──────── MATERIALS PROVIDED ────────

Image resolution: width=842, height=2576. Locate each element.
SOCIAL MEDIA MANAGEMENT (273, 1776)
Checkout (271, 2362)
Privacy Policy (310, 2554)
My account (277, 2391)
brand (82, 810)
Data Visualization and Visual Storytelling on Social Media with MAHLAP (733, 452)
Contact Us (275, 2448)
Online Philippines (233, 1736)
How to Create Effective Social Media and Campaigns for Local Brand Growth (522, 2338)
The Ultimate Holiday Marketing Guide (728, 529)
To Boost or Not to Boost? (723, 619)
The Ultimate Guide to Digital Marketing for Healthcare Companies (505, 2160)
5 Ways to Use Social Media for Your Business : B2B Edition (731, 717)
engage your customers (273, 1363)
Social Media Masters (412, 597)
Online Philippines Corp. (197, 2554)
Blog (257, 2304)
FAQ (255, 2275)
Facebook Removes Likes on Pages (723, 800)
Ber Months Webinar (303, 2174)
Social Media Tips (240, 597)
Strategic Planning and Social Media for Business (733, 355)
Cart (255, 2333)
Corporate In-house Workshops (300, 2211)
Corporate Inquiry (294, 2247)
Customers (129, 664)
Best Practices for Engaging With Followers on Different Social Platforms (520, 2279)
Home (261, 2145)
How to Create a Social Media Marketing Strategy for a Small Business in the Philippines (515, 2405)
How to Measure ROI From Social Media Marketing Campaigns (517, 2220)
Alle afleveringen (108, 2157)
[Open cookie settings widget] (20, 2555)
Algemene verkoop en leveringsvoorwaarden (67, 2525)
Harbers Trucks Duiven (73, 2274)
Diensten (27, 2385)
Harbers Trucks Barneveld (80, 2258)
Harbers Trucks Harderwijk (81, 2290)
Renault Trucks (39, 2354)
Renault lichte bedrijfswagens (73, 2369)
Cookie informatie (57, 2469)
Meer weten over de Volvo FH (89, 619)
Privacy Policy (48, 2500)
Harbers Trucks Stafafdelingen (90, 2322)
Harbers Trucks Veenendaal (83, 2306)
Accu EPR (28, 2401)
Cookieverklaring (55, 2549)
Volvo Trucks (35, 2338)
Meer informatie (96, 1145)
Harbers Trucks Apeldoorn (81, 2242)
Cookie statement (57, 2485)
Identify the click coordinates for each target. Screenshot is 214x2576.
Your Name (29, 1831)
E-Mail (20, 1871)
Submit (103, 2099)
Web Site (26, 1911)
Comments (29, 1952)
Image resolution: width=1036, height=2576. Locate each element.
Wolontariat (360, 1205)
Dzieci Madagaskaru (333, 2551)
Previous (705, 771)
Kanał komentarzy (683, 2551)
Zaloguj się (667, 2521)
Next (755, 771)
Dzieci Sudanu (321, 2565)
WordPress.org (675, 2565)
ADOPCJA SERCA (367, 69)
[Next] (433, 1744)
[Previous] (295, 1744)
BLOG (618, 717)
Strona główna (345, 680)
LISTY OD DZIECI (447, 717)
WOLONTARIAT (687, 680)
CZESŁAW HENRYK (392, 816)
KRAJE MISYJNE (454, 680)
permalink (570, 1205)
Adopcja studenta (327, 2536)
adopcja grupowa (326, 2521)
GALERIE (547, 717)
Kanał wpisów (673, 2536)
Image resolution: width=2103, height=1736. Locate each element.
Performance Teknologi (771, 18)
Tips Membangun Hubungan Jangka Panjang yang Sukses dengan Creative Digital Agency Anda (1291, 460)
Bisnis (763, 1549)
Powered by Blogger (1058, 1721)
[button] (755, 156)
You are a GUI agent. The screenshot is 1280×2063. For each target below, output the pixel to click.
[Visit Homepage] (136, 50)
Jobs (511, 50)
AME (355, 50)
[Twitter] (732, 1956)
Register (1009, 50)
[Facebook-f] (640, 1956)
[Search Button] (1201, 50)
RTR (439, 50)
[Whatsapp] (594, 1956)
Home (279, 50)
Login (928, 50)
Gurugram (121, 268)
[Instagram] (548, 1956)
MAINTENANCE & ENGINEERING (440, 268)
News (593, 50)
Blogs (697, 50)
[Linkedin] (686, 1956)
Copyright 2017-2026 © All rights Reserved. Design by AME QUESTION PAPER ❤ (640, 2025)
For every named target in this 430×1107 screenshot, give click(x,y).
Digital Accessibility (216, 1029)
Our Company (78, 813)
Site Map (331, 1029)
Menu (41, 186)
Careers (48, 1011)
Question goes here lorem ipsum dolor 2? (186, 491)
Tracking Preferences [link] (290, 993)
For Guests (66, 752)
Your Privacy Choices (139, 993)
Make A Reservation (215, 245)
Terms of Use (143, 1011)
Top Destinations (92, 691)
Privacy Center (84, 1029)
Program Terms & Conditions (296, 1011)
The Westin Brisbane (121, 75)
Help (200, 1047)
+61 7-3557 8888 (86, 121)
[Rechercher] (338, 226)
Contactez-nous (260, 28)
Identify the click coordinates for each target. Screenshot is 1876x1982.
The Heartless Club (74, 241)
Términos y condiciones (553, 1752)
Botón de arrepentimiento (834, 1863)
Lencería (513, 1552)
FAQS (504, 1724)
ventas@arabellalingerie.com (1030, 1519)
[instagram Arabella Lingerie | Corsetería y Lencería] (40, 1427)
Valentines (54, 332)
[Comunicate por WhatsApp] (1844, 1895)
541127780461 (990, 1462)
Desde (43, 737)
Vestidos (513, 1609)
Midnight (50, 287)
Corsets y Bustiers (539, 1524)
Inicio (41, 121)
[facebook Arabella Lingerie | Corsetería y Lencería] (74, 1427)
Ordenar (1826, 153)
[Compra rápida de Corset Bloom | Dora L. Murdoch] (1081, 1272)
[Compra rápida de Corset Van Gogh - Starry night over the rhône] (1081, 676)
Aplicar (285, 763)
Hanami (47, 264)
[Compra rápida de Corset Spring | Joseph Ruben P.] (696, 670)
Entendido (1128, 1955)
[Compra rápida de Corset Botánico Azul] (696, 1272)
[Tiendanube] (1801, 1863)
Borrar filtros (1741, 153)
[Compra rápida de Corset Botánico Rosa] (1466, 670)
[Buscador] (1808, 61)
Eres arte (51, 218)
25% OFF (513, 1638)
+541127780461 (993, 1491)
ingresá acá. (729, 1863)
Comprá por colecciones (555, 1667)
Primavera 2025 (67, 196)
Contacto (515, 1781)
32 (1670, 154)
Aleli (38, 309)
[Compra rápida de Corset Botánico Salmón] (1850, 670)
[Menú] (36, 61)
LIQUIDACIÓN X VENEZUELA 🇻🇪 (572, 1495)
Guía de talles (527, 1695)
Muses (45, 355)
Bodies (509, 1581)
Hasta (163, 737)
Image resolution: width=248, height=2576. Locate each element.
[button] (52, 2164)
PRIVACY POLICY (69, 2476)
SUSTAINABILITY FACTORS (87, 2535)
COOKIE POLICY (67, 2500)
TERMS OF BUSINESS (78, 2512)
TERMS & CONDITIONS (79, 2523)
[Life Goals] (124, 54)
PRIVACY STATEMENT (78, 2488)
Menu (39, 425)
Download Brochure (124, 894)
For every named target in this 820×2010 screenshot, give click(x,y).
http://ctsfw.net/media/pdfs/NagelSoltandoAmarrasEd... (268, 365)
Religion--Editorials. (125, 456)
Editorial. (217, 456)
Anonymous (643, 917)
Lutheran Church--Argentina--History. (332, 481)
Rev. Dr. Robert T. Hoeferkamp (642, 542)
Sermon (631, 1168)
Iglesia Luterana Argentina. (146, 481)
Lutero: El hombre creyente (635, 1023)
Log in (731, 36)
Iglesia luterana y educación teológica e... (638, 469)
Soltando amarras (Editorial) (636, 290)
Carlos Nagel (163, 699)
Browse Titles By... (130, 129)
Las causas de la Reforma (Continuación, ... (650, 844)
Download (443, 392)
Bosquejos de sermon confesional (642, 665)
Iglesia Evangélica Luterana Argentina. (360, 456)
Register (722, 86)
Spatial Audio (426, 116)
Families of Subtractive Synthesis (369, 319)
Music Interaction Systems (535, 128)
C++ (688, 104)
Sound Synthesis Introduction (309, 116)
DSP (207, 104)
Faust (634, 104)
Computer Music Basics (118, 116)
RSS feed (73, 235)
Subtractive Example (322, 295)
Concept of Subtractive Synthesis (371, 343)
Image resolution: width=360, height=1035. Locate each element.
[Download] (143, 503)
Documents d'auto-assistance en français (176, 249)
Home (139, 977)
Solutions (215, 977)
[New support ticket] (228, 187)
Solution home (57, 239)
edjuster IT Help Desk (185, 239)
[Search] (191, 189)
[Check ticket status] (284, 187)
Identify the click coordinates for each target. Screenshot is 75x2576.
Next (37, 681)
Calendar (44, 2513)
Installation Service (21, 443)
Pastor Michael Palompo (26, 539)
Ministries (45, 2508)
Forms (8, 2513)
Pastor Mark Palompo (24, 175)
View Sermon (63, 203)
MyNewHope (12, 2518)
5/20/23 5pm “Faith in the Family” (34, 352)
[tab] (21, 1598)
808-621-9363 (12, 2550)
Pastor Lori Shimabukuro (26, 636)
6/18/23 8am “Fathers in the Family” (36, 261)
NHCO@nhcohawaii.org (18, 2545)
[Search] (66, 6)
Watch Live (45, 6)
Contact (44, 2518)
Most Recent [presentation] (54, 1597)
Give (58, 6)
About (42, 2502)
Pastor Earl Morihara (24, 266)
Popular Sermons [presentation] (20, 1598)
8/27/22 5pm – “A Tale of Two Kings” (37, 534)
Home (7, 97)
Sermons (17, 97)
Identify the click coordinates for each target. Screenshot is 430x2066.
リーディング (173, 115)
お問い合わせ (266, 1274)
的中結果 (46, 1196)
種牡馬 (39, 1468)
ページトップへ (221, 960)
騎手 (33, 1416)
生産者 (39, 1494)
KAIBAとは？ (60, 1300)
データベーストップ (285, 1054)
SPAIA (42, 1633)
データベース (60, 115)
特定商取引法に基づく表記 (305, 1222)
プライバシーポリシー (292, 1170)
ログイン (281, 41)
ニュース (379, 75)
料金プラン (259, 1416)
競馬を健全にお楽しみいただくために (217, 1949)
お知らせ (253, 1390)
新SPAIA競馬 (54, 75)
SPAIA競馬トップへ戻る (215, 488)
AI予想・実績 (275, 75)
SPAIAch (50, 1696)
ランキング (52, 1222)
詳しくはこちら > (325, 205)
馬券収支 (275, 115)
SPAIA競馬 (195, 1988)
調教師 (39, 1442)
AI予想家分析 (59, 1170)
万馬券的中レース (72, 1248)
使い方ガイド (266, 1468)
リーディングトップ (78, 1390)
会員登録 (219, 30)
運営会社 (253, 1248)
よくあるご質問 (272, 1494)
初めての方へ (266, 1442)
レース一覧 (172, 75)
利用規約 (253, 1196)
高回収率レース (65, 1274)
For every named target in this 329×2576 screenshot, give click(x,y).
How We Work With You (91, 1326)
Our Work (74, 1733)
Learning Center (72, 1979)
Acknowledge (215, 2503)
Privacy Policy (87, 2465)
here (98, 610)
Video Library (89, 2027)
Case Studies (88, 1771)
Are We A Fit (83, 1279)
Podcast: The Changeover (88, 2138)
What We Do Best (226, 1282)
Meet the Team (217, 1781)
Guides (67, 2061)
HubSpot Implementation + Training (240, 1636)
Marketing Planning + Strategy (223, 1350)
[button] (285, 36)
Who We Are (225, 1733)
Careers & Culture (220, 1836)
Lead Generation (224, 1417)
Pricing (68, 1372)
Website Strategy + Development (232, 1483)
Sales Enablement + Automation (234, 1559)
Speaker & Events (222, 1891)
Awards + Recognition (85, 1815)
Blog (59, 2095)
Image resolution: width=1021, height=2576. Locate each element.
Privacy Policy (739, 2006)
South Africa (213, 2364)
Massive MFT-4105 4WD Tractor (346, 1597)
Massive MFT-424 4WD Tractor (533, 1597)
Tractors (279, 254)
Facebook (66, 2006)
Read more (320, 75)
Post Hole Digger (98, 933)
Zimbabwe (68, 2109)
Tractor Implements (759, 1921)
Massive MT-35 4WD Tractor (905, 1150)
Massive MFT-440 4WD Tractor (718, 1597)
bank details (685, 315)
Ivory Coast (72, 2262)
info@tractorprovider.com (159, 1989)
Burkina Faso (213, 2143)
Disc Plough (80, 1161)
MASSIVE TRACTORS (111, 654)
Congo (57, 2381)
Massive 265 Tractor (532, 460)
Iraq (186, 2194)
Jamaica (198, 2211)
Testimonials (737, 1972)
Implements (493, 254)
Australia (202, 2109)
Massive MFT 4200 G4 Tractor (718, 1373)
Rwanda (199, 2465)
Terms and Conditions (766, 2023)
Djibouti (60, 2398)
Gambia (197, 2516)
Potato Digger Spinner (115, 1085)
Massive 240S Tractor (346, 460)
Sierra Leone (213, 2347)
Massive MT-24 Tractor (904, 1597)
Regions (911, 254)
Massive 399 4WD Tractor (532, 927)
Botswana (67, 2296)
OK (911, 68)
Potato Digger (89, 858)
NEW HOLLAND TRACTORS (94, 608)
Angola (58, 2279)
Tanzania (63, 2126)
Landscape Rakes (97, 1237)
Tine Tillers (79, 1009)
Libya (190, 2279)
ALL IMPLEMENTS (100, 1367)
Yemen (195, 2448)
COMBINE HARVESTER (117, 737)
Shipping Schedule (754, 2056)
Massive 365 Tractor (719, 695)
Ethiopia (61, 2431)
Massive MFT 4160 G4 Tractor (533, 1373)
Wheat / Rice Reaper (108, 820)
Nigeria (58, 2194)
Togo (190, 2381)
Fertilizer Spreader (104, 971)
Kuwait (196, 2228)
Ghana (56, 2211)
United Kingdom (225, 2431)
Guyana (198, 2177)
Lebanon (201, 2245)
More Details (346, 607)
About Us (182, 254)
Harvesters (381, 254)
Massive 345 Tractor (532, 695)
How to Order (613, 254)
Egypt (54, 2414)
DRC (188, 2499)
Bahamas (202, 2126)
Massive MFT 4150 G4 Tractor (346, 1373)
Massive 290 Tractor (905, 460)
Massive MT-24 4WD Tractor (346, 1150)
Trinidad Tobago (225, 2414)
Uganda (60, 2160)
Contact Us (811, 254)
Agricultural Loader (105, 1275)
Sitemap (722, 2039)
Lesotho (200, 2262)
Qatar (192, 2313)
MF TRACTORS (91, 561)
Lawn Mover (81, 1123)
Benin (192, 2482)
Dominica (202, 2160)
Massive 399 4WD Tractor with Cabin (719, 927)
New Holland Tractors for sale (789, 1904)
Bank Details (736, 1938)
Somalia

────────

## TASK TO COMPLETE:
Reproduce exactly the final stretch of the listing, starting at the line that contains "Dominica (202, 2160)" and ending with the last line.

## ANSWER FOR THIS EXERCISE:
Dominica (202, 2160)
Massive 399 4WD Tractor with Cabin (719, 927)
New Holland Tractors for sale (789, 1904)
Bank Details (736, 1938)
Somalia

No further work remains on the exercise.